--- Exercise prompt ---
Starting at the top of the items and stopping after the line that contains "Action: click(41, 149)", write those lines out again with "checkmark" swapped for "tick mark" and nothing else changed. Leave the pictures out.

Items for finding what is shown on screen
====

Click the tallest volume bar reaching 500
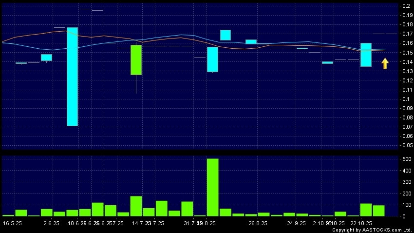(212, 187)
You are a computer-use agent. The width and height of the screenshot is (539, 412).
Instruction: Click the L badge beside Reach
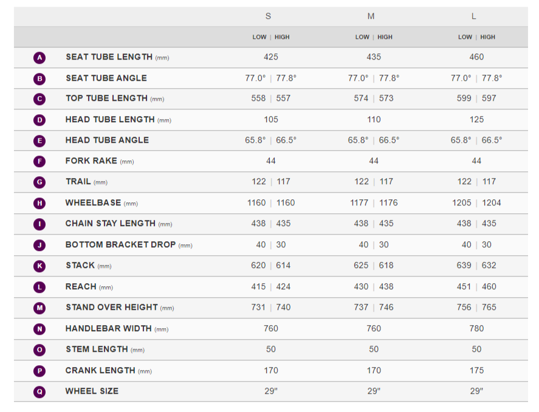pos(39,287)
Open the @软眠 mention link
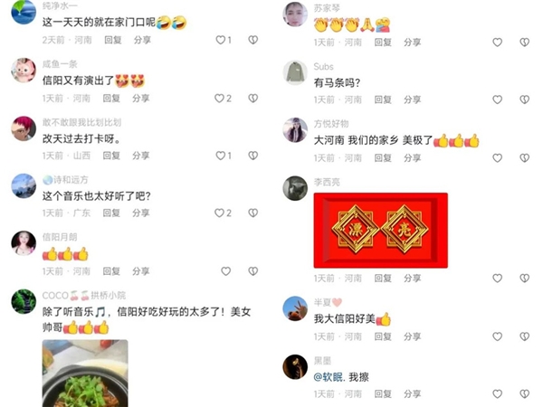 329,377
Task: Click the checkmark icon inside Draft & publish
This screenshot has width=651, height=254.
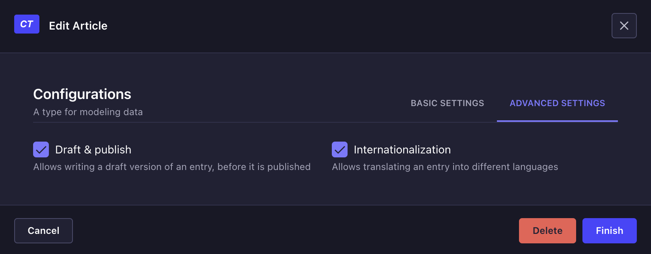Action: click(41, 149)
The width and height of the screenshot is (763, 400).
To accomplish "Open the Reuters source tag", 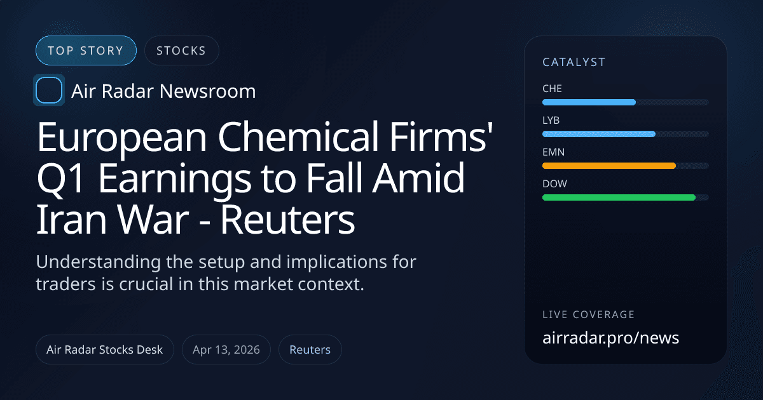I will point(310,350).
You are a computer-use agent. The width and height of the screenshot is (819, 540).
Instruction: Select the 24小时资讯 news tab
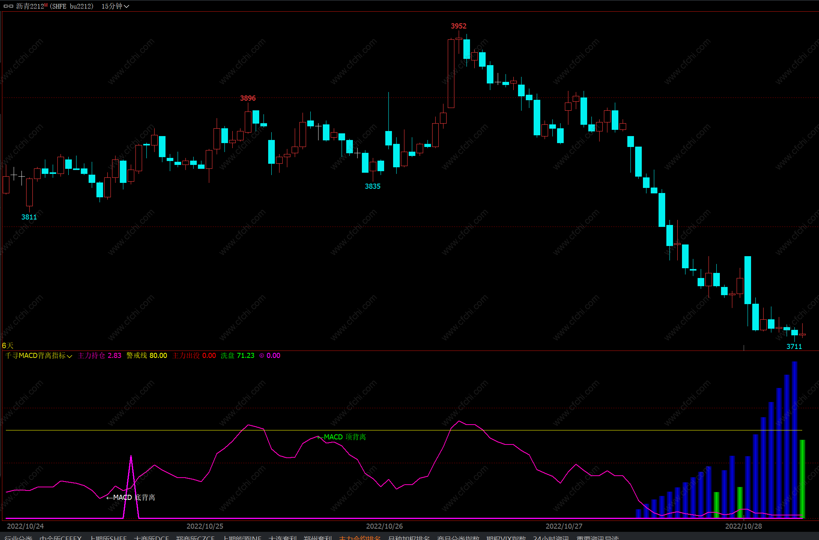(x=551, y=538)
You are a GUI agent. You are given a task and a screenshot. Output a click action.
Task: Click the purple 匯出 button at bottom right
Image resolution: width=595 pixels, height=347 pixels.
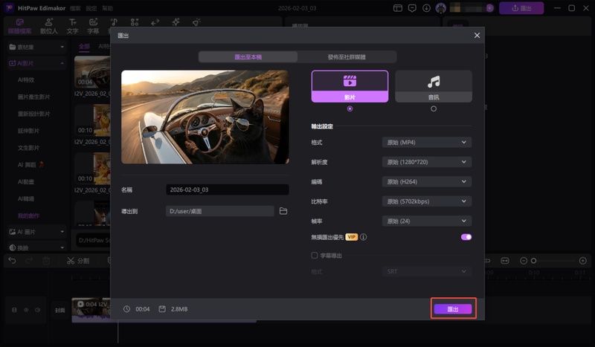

====

--- Result of this exercise ---
Click the tallest volume bar reaching 500
(212, 187)
You are a computer-use agent. The width and height of the screenshot is (539, 412).
Instruction: Click the L badge beside Reach
pos(39,287)
Open the @软眠 mention link
 329,377
Task: Click the tick mark icon inside Draft & publish
This screenshot has width=651, height=254.
Action: click(41, 149)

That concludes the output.